A federal judge on Wednesday blocked the most controversial parts of Arizona's immigration law from taking effect, delivering a last-minute victory to opponents of the crackdown.
The overall law will still take effect Thursday, but without the provisions that angered opponents — including sections that required officers to check a person's immigration status while enforcing other laws.
The judge also put on hold parts of the law that required immigrants to carry their papers at all times, and made it illegal for undocumented workers to solicit employment in public places. In addition, the judge blocked officers from making warrantless arrests of suspected illegal immigrants.
"Requiring Arizona law enforcement officials and agencies to determine the immigration status of every person who is arrested burdens lawfully-present aliens because their liberty will be restricted while their status is checked," U.S. District Judge Susan Bolton ruled.
While the parts of the law Judge Bolton has restricted probably don't pass constitutional muster (thus the reason for the DOJ lawsuit), I would like to see this entire miserable beast put down for good. So that it would chill the efforts to codify discrimination in other states.
"There is a substantial likelihood that officers will wrongfully arrest legal resident aliens under the new (law)," Bolton ruled. "By enforcing this statute, Arizona would impose a 'distinct, unusual and extraordinary' burden on legal resident aliens that only the federal government has the authority to impose."
Well done, Judge Bolton. Now let's see how the bigots respond.
"The other side is going to be claiming victory and doing cartwheels in the street, but the reality is that they have to come down from the euphoria and really look at the law," said Jesse Hernandez, chairman of the Arizona Latino Republican Association, a vocal supporter of the law.
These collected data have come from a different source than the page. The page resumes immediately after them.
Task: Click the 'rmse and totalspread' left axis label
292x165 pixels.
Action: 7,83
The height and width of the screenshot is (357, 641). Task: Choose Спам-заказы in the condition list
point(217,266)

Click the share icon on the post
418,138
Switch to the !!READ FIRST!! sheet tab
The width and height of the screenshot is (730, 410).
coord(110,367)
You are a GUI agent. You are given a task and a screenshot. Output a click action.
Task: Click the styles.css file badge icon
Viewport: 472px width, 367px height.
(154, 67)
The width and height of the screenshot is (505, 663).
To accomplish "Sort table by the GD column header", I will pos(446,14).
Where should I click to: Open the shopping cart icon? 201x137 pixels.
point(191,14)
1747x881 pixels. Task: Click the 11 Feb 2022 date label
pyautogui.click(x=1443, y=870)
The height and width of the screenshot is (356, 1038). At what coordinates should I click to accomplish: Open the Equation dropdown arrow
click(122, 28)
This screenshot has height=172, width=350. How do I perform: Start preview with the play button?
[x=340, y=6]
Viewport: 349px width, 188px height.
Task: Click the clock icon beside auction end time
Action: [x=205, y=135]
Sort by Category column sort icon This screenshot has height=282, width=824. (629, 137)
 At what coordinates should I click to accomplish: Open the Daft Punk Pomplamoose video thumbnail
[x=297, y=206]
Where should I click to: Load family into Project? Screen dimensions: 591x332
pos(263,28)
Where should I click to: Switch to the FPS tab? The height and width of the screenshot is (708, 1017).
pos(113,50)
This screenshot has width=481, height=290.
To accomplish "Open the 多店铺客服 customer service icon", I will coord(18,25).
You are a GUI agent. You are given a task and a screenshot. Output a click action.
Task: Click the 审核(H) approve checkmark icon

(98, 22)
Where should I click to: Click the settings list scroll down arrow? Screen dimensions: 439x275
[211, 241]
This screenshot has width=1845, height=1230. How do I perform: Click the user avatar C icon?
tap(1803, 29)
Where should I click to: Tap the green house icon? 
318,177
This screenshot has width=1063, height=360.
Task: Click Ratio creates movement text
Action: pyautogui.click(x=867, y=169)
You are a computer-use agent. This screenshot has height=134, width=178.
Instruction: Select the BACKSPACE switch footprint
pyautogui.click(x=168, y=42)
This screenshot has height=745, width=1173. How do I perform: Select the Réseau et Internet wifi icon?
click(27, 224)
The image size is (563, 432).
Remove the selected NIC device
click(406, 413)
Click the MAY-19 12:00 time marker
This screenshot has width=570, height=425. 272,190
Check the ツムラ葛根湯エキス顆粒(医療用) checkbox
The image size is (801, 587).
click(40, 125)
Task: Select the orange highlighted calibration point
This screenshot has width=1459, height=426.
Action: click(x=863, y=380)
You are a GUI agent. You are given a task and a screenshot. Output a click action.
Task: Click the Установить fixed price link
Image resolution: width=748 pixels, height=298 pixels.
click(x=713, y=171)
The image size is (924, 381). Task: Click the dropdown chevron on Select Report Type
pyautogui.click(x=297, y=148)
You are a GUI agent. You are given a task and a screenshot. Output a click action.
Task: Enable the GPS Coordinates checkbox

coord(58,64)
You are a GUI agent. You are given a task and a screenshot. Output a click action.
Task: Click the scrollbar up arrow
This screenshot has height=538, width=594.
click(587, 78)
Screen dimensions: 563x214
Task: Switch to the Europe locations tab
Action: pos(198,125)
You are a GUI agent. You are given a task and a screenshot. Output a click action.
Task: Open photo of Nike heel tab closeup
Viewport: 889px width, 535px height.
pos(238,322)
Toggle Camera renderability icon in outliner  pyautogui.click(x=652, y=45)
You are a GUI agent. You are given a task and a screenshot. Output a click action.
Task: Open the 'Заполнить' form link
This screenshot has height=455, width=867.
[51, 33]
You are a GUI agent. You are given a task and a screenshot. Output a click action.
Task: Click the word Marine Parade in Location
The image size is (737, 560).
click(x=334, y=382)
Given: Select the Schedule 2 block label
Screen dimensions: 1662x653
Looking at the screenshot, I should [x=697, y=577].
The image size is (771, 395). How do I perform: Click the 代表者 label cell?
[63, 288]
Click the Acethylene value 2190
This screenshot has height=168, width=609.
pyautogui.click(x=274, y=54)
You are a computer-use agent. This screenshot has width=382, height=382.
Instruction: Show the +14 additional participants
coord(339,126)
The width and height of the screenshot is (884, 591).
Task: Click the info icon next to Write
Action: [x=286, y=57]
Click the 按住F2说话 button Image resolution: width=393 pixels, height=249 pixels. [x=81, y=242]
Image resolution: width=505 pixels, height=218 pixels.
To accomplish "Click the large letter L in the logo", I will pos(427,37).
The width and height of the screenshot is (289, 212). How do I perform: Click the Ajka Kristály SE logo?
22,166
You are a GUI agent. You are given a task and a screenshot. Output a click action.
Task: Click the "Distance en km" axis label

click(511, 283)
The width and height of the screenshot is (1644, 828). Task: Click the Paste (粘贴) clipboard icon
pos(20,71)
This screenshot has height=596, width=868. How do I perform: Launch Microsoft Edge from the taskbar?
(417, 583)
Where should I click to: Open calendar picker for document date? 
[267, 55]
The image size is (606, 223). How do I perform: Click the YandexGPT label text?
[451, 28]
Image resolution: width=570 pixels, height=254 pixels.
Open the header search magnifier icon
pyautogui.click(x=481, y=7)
Hernandez, a 49-year-old real estate consultant and first-generation American, said the judge's ruling still gives law enforcement the discretion to help enforce immigration law, it just no longer mandates it. His Blackberry buzzed this afternoon as he made plans with his attorney to file a lawsuit to appeal Bolton's decision.
"This is going to end up at the steps of the Supreme Court," Hernandez said. "There's no question about that. This is not a defeat. If anything, I think it's a victory in that the American public is going to wake up and look at what's going on and say, 'Enough is enough,'" Hernandez said. "This is going to frustrate a lot of Americans."
“I am disappointed by Judge Susan Bolton’s ruling,” Gov. Jan Brewer said in a statement. “This fight is far from over. In fact, it is just the beginning, and at the end of what is certain to be a long legal struggle, Arizona will prevail in its right to protect our citizens.
“I have consulted with my legal counsel about our next steps. We will take a close look at every single element Judge Bolton removed from the law, and we will soon file an expedited appeal at the United States Court of Appeals for the 9th Circuit.”
"The president of the United States and this judge just took the side of illegal immigrants against the American citizenry," said William Gheen, president of Americans for Legal Immigration Political Action Committee. "America is going to cry out in anger. Our mission is to channel that anger into political activities designed to rebuke the politicians and business leaders and special interest groups behind this invasion. That includes Obama, John McCain, Republican and Democratic candidates."
More reaction from Texas pols at the TexTrib. Houstonians seem divided ...
ACLU of Texas Executive Director Terri Burke:
“Today’s ruling should serve as a warning that similar legislation in Texas will be met with defeat, either in our Legislature or in the court system. Texas has too many far more pressing issues, including an enormous budget deficit, for the state’s lawmakers to be spending their time and energy debating similar legislation –- not to mention committing millions in taxpayer funds on the inevitable litigation that would follow –- on a law that cannot be enforced.”